Document section |
# Reading & Working with Geometry Files

This notebook demonstrates how to use the `Grid.from_file()` class method to load in geometry files such as:

1. Shapefile
2. GeoJSON
3. Various geometry types (Polygon, LineString, Point, and their Multi-variants)

Highlighted is a workflow showcasing how to remap a variable from an unstructured grid to a Shapefile.

In [1]:
import os
import tempfile
import warnings

import geocat.datafiles as geodf
import geopandas as gpd
import matplotlib.pyplot as plt
from shapely.geometry import (
    LineString,
    MultiLineString,
    MultiPoint,
    MultiPolygon,
    Point,
    Polygon,
)

import uxarray as ux

warnings.filterwarnings("ignore")

Given records |
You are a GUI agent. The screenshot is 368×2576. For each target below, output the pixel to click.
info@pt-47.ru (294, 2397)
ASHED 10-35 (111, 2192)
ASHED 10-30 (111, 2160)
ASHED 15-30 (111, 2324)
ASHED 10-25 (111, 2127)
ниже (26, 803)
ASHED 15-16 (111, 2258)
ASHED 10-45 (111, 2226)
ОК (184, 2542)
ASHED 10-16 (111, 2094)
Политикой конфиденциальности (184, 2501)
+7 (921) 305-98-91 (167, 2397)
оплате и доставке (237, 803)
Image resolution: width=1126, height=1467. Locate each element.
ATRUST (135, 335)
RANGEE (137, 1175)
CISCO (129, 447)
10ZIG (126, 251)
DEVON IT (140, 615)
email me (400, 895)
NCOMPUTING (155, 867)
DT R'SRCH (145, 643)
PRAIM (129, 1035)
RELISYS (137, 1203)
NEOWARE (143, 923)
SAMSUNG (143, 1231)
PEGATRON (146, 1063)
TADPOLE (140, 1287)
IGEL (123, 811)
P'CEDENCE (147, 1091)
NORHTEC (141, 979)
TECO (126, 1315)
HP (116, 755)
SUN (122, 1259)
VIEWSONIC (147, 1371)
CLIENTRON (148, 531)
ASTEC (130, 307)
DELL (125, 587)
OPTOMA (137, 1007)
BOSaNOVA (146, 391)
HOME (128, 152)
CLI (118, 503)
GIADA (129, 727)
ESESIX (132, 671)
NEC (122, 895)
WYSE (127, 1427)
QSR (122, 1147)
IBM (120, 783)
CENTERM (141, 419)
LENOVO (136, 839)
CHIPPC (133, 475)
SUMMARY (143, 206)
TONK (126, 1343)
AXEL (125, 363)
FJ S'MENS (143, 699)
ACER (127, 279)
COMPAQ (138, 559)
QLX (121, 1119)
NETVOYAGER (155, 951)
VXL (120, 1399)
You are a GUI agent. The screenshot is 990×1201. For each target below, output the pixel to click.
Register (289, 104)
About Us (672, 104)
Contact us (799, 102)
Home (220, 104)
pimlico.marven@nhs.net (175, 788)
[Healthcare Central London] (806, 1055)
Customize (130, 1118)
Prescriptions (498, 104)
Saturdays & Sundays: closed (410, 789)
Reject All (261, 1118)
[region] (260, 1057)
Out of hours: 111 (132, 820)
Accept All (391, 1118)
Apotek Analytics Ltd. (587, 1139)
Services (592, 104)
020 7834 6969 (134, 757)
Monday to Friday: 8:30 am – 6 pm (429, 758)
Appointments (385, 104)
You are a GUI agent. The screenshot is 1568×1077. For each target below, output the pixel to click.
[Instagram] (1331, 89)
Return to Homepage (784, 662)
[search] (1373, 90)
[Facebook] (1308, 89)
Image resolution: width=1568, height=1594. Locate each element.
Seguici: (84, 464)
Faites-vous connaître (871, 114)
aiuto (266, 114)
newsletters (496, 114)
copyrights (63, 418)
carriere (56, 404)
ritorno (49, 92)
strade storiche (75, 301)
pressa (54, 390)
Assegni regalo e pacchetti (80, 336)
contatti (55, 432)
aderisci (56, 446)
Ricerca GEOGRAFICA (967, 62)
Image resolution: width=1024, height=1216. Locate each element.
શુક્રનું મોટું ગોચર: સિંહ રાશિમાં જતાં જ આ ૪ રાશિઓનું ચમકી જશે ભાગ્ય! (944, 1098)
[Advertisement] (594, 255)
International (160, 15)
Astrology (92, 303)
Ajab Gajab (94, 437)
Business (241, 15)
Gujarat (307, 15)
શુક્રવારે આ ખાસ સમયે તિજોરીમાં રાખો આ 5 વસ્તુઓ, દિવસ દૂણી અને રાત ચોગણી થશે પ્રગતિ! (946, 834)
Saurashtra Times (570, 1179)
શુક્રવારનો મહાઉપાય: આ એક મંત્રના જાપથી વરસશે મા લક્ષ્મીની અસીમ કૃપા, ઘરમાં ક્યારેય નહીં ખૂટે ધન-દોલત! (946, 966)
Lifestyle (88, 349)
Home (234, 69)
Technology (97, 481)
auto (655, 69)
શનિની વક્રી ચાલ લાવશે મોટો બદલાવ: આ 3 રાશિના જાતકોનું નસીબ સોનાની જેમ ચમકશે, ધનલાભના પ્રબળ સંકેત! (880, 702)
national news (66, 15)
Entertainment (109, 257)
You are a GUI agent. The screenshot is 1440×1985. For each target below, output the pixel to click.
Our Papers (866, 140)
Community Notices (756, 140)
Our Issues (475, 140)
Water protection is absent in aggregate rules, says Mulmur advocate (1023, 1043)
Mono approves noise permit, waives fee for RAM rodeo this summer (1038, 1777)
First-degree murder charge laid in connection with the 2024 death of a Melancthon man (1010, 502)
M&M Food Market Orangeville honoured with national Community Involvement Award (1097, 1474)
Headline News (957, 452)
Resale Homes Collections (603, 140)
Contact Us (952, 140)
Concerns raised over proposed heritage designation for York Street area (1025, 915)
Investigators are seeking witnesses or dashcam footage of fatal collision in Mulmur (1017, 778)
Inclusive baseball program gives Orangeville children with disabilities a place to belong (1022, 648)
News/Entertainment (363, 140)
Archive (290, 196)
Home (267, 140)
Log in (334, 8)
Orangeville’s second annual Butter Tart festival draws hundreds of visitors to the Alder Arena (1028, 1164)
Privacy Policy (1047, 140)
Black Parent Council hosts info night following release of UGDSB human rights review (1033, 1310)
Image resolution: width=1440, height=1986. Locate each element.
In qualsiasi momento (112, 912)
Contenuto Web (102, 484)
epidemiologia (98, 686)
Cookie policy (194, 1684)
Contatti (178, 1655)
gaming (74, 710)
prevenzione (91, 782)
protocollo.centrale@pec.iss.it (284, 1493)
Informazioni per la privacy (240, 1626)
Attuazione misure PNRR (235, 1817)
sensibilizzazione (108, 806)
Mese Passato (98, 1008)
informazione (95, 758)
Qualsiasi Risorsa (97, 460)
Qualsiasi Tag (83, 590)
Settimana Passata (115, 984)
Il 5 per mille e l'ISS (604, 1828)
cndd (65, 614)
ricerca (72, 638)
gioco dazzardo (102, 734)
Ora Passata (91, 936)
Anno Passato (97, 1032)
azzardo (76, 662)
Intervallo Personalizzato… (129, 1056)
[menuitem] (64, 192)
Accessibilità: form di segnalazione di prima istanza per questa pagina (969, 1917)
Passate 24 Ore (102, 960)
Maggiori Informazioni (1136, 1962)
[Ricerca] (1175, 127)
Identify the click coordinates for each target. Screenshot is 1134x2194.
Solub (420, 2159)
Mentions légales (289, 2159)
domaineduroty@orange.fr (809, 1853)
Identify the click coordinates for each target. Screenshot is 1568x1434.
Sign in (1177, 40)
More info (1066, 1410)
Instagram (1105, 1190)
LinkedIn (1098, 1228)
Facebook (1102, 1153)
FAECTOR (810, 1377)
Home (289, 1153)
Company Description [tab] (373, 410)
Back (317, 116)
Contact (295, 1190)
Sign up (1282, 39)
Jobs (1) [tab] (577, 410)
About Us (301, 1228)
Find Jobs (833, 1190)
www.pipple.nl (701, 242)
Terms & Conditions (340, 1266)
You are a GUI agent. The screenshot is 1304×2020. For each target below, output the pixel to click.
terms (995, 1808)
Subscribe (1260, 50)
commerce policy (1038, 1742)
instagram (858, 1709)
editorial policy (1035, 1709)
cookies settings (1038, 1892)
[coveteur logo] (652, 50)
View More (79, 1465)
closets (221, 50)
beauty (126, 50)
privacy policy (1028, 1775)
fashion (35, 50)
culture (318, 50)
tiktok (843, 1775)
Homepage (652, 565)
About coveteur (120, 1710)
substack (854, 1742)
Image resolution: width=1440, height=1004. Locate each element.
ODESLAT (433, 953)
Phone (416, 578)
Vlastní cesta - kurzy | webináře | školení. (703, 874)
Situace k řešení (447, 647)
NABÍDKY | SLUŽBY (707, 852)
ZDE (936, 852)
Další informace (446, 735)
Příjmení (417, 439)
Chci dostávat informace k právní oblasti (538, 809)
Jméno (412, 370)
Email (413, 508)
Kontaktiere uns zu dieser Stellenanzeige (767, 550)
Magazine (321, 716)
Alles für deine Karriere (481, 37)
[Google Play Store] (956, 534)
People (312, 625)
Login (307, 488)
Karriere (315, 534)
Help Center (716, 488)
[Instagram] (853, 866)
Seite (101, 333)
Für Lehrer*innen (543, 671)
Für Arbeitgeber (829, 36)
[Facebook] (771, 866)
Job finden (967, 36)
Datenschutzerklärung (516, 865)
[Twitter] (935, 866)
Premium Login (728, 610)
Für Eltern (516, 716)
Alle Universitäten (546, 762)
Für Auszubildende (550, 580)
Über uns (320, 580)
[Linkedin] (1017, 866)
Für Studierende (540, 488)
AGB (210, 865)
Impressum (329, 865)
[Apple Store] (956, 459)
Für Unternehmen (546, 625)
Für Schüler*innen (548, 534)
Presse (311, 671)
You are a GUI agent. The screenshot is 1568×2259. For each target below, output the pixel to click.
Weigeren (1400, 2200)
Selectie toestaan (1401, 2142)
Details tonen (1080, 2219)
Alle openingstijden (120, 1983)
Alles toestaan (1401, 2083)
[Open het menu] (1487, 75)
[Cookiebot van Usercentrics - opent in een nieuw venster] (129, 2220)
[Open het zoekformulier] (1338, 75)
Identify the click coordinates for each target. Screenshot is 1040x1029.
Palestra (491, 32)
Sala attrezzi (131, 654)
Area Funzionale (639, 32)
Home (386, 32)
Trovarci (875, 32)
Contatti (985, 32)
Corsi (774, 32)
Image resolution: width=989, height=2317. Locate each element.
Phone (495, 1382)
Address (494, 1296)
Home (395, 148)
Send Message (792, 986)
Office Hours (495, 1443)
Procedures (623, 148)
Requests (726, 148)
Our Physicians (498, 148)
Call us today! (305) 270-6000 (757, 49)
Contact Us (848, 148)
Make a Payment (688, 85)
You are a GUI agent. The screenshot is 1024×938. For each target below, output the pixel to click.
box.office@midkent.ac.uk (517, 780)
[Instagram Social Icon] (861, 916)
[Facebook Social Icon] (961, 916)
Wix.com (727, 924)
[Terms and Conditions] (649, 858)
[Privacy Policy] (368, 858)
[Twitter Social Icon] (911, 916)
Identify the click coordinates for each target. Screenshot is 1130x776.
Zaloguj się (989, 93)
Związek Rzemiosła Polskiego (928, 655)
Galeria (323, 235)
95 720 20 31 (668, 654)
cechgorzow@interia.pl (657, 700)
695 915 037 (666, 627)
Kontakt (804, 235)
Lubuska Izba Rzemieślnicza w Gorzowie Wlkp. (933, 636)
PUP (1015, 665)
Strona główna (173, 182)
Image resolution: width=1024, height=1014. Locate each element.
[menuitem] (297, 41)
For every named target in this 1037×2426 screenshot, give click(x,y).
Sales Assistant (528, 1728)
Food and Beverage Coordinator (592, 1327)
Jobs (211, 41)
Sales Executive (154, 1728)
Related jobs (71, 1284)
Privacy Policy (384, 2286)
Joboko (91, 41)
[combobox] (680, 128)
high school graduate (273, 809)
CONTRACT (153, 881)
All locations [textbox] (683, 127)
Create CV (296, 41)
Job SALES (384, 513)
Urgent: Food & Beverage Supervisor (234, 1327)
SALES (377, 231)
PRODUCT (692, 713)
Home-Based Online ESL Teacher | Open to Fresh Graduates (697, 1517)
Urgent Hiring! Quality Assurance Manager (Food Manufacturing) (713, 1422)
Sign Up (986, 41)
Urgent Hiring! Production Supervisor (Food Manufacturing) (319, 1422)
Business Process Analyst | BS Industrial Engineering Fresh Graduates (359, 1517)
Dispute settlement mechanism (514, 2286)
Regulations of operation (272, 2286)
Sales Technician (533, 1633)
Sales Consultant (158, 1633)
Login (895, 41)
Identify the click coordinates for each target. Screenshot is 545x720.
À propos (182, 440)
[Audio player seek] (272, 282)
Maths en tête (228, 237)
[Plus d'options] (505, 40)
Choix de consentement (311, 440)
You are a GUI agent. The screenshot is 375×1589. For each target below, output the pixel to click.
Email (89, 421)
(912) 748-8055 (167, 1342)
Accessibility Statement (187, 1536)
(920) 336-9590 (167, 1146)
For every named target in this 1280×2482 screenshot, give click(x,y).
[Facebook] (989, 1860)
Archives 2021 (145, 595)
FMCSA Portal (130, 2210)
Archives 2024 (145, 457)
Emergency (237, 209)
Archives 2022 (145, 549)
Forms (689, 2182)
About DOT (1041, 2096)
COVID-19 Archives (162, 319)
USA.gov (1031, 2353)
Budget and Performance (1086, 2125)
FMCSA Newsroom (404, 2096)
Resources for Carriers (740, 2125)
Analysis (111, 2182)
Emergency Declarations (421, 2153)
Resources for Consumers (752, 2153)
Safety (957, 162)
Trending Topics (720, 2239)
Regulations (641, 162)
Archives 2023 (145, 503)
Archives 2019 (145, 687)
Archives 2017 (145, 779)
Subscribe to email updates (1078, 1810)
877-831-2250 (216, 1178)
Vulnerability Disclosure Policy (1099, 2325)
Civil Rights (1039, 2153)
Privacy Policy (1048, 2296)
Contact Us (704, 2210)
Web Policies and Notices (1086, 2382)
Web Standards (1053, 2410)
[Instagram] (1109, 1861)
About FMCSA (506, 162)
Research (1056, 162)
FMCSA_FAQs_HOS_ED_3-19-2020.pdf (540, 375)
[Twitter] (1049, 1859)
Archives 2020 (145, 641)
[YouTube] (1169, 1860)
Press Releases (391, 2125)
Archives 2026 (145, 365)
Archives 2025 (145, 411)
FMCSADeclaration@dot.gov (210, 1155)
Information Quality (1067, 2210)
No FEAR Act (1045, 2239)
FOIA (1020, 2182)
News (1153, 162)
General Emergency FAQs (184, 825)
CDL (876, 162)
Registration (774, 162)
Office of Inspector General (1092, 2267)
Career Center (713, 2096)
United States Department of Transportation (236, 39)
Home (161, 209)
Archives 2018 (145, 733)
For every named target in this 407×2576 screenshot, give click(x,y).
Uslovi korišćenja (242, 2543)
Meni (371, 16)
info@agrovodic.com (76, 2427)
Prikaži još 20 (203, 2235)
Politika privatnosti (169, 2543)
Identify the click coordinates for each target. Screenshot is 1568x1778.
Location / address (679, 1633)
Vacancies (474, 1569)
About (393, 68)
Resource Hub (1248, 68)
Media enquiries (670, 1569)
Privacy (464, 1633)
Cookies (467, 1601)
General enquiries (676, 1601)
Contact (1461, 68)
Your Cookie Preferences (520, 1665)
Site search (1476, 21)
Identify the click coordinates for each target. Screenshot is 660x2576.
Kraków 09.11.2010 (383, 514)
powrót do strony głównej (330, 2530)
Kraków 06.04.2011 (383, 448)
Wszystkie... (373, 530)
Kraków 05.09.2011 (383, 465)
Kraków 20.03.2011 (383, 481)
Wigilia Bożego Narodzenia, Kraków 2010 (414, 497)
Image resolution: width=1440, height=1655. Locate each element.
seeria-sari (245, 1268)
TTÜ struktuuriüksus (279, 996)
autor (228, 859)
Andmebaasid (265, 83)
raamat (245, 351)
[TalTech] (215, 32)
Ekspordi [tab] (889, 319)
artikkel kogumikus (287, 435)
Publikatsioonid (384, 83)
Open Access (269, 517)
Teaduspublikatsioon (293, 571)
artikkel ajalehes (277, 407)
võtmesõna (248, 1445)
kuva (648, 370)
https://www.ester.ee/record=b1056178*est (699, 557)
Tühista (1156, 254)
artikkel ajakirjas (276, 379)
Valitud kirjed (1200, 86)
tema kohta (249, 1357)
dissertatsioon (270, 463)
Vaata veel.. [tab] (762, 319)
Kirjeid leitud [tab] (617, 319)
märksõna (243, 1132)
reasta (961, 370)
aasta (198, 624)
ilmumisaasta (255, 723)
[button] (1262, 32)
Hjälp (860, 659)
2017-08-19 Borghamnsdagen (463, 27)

To do |
**a.** Print the passage of the geometry files notebook between "# Reading &" and "and their Multi-variants)", inclusive.
**b.** Rewrite the records from their first line through the line holding "SUN (122, 1259)", inclusive, replacing "ASHED" with "ASHED-R" and leaving everything else unchanged. Give only those lines.

Expected responses |
**a.**
# Reading & Working with Geometry Files

This notebook demonstrates how to use the `Grid.from_file()` class method to load in geometry files such as:

1. Shapefile
2. GeoJSON
3. Various geometry types (Polygon, LineString, Point, and their Multi-variants)

**b.**
You are a GUI agent. The screenshot is 368×2576. For each target below, output the pixel to click.
info@pt-47.ru (294, 2397)
ASHED-R 10-35 (111, 2192)
ASHED-R 10-30 (111, 2160)
ASHED-R 15-30 (111, 2324)
ASHED-R 10-25 (111, 2127)
ниже (26, 803)
ASHED-R 15-16 (111, 2258)
ASHED-R 10-45 (111, 2226)
ОК (184, 2542)
ASHED-R 10-16 (111, 2094)
Политикой конфиденциальности (184, 2501)
+7 (921) 305-98-91 (167, 2397)
оплате и доставке (237, 803)
Image resolution: width=1126, height=1467. Locate each element.
ATRUST (135, 335)
RANGEE (137, 1175)
CISCO (129, 447)
10ZIG (126, 251)
DEVON IT (140, 615)
email me (400, 895)
NCOMPUTING (155, 867)
DT R'SRCH (145, 643)
PRAIM (129, 1035)
RELISYS (137, 1203)
NEOWARE (143, 923)
SAMSUNG (143, 1231)
PEGATRON (146, 1063)
TADPOLE (140, 1287)
IGEL (123, 811)
P'CEDENCE (147, 1091)
NORHTEC (141, 979)
TECO (126, 1315)
HP (116, 755)
SUN (122, 1259)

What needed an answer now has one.